To say the medical use of a substance is close to the anabolic (performance enhancing) use is like saying vigilante justice is equal to the legal system in settling disputes and meting out justice. Although both aim for justice, it just aint so.
🙂
Gary, the point is not that illegal drug use is the same as the club’s legal use of medicine to treat injuries legitimately. The point is that the clubs’ use of certain drugs on players to allow them to perform for the club’s benefit — while preventing the players access to other drugs that might help the player perform for the club’s benefit — is hypocritical and leads to poor policy decisions.
You attempt to paint bright lines between legal and illegal drug use when those lines are, at best, blurred. You state that there is a “huge difference” between prescribing cortisone to allow an injured player to perform and prescribing a steroid so that the player might not break down in the first place. In reality, the difference is far less than you suggest.
Similarly, the history of professional sports is rife with examples of teams giving injured players “legal” drugs for the purpose of allowing the player to perform despite the injury. Not infrequently, the result has been that a player’s career has been shortened by the expectation that the player should “play through the pain” rather than allow the injury to heal properly.
Finally, your argument regarding the difference between prescription of legal drugs and use of steet drugs is a canard. Of course, use of legal drugs prescribed by a professional is superior policy, but the street use of drugs is simply the inevitable black market result of regulation. As you know, many steroids are perfectly legal when prescribed by a professional for a legitimate use, such as treating an injury or — heaven bid — attempting to prevent one.
Thanks for clarifying the point, Tom.
Tom, you are correct in saying that I am painting bright lines when the lines are blurred. Every day I inform families about blurred lines. Every day millions of medical decisions are ‘judgements’ are based on the preponderence of the data, rather than clear cut data. However, the aim is to make crystal clear policy, benefits, and risks of drugs.
I also agree with you on the blur between management’s use of some drugs (and proceedures) that are dangerous to an athletes health, and the athletes use of dangerous anabolics.
However, my overall point would be to continue to use the medical profession in these issues. Wheras an individual physician may not be right, at least records are kept, and the physician is using the drugs (or proceedures) in the bright light of scientific and public scrutany, unlike the shadowy world of illicit drug dealers, and ‘street trainers’.
I have thought about a world where these drugs would be legal for enhancement of performance. Then the medical community would be able to monitor the effects and the side effects.

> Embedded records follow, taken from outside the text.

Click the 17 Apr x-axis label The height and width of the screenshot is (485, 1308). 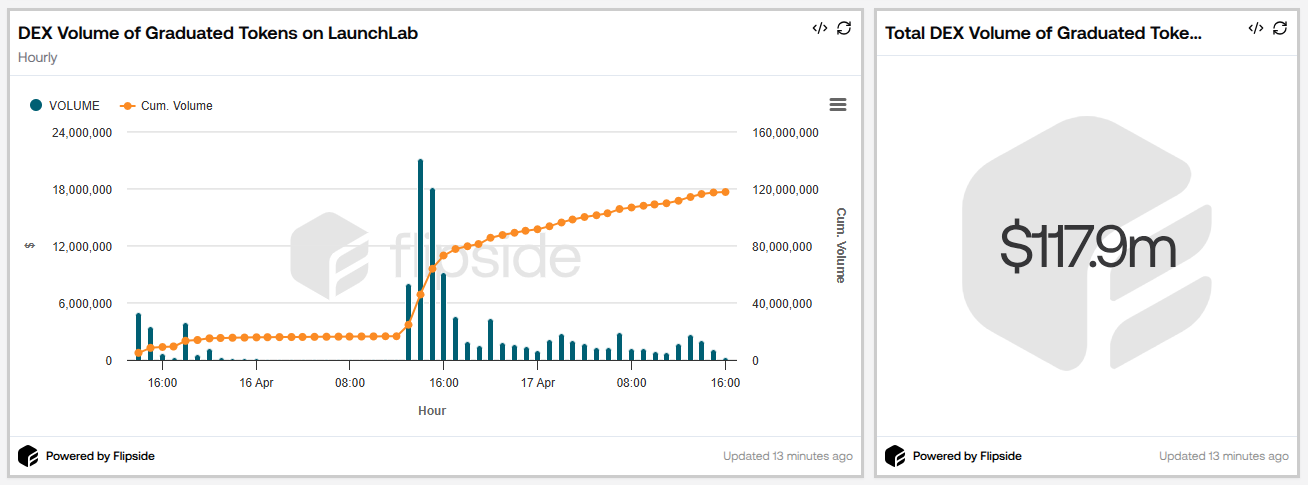point(538,382)
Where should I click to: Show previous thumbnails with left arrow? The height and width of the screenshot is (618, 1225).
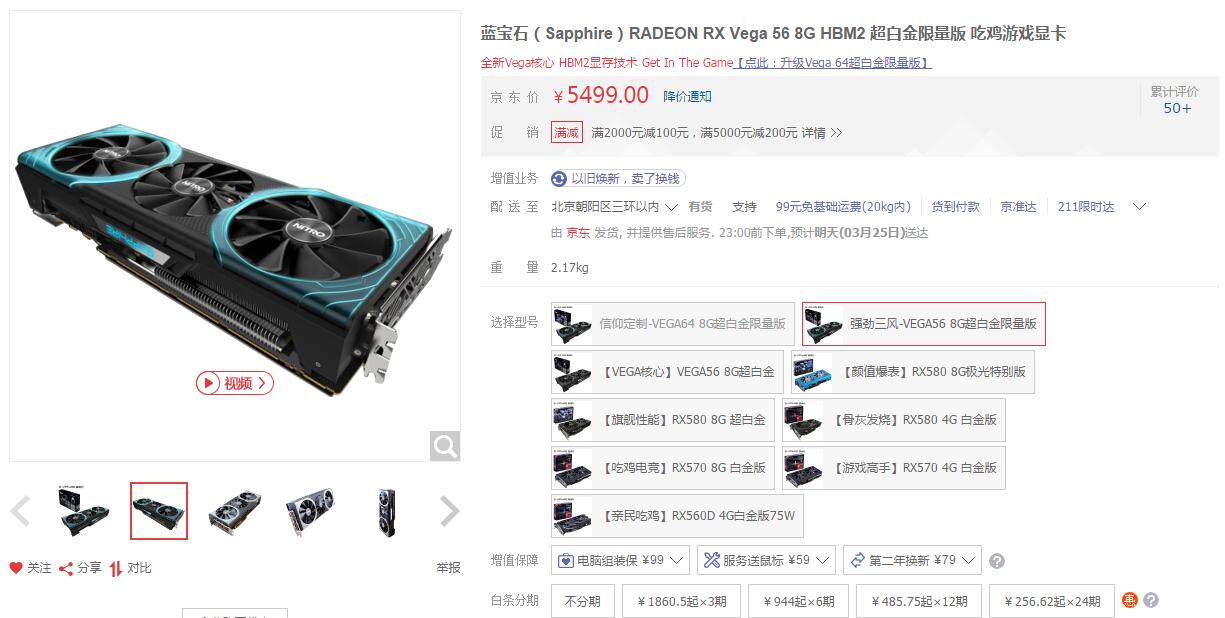(20, 512)
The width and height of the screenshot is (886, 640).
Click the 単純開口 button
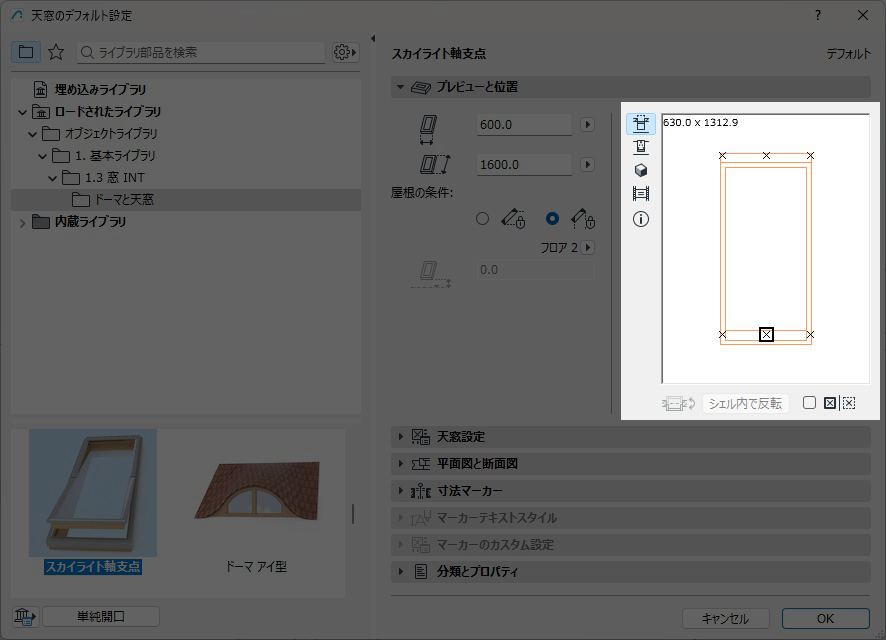coord(101,617)
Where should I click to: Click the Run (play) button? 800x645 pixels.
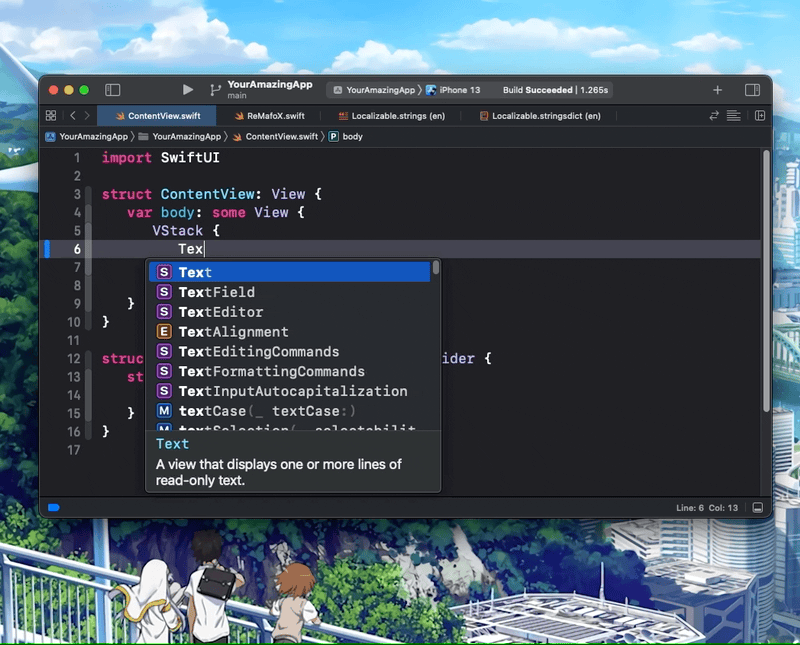point(188,90)
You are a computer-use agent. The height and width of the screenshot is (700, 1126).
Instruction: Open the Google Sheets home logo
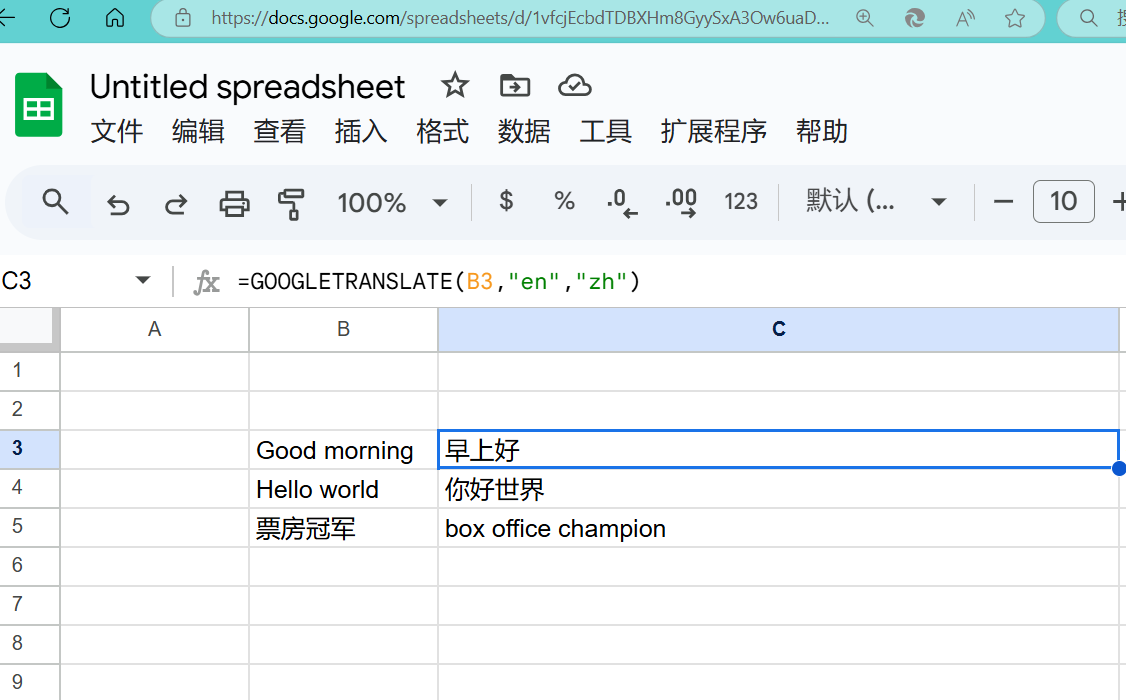[39, 105]

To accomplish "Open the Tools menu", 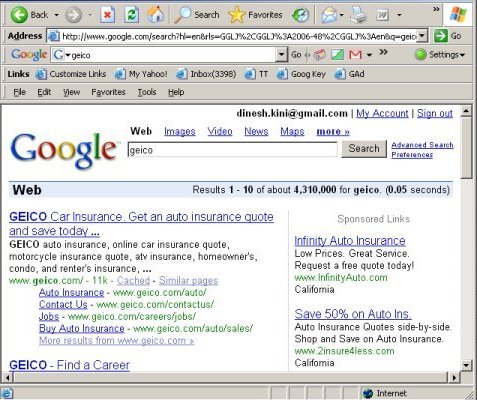I will pos(147,92).
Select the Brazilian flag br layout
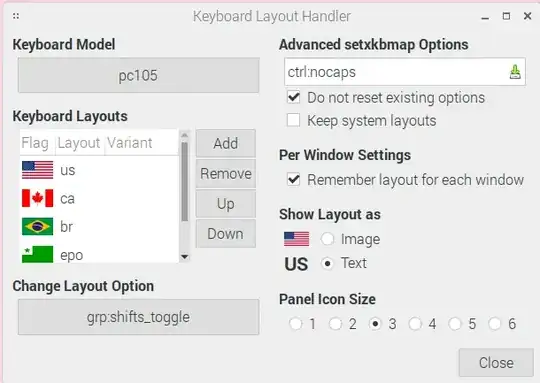Image resolution: width=540 pixels, height=383 pixels. (100, 227)
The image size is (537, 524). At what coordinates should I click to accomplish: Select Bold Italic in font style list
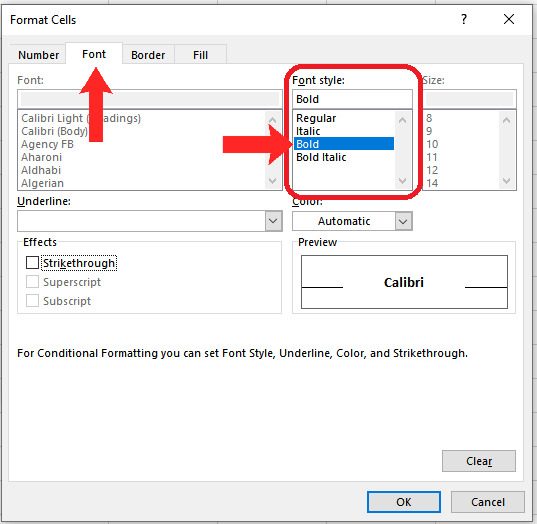click(321, 157)
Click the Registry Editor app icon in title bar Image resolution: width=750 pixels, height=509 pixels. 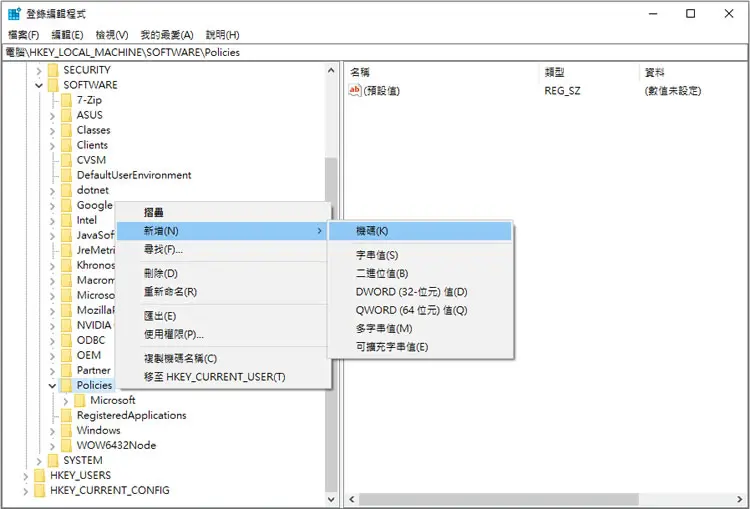[x=14, y=14]
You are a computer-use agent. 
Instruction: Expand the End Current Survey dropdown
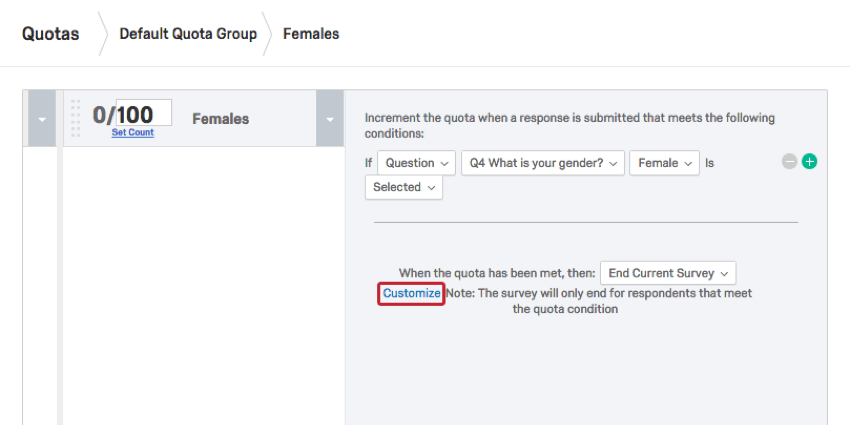668,273
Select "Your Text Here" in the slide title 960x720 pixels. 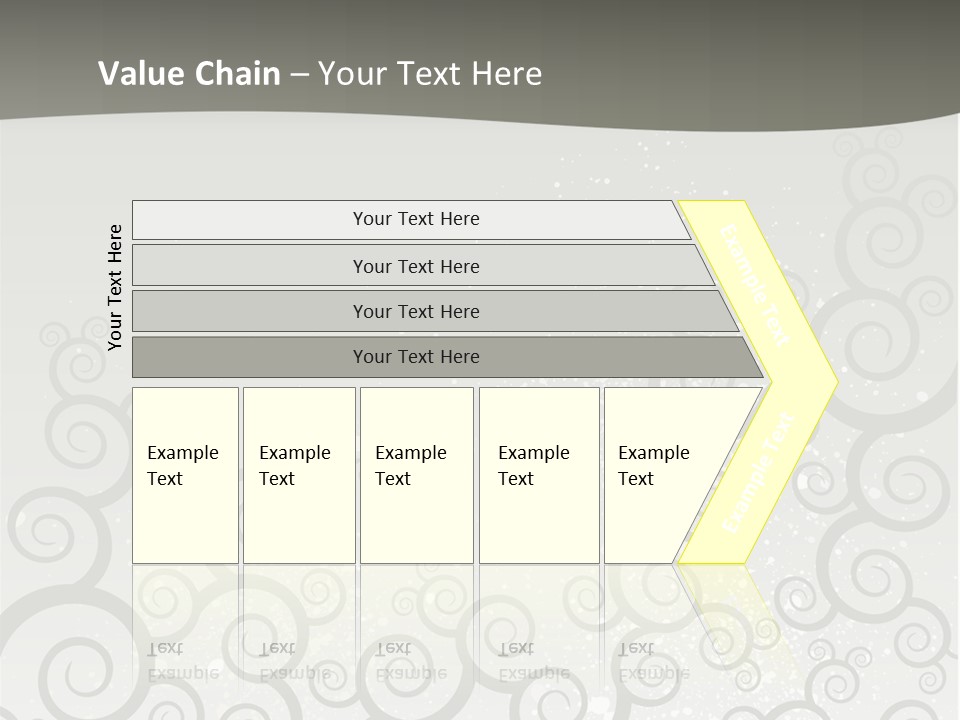click(430, 74)
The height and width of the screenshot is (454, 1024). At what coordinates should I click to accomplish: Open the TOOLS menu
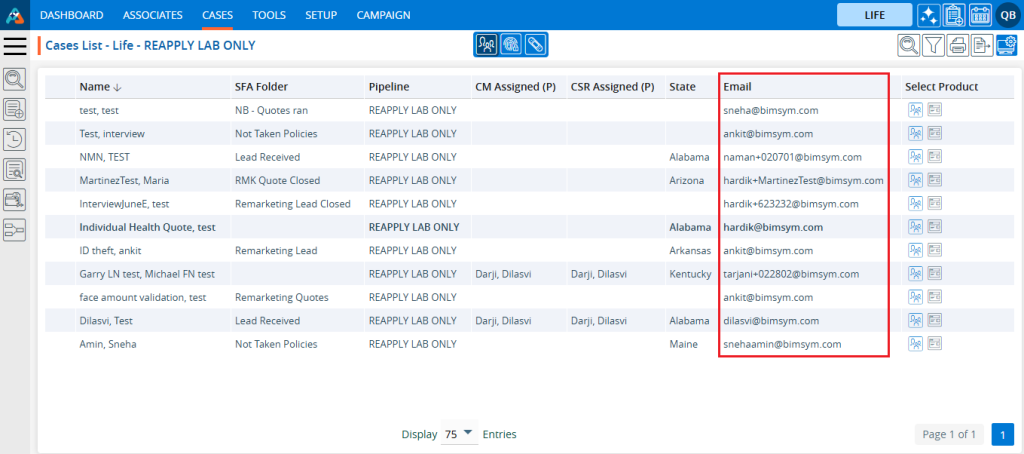tap(268, 15)
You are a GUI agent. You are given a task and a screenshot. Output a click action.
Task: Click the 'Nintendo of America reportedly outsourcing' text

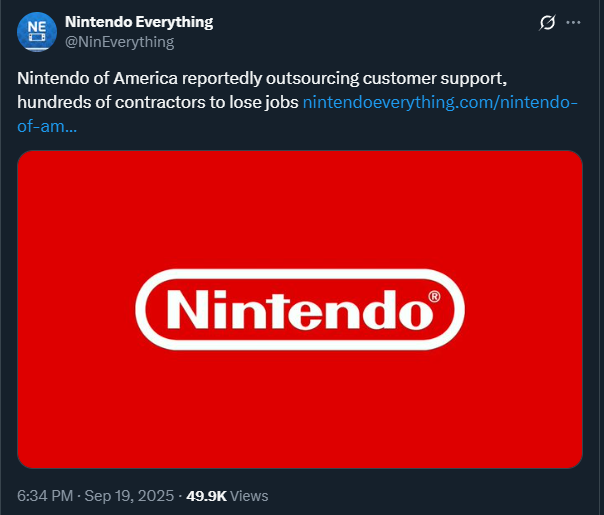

Of course there is always going to be a black market for these drugs. Even if legal, some athletes are going to use much higher doses than ‘approved’.
BTW, For those reading this, Tom and I agree on 97% of issues, and he is wrong on the other 3% 🙂 I like the word ‘canard’ but I don’t think my position is a canard (or a false position).
Street use is always present based on a multitude of factors (cost, access, legality, even convience). Street use of steroids is dangerous…these are drugs that penetrate into the nucleus of the cell, effecting changes at a DNA level. Oiy Vey!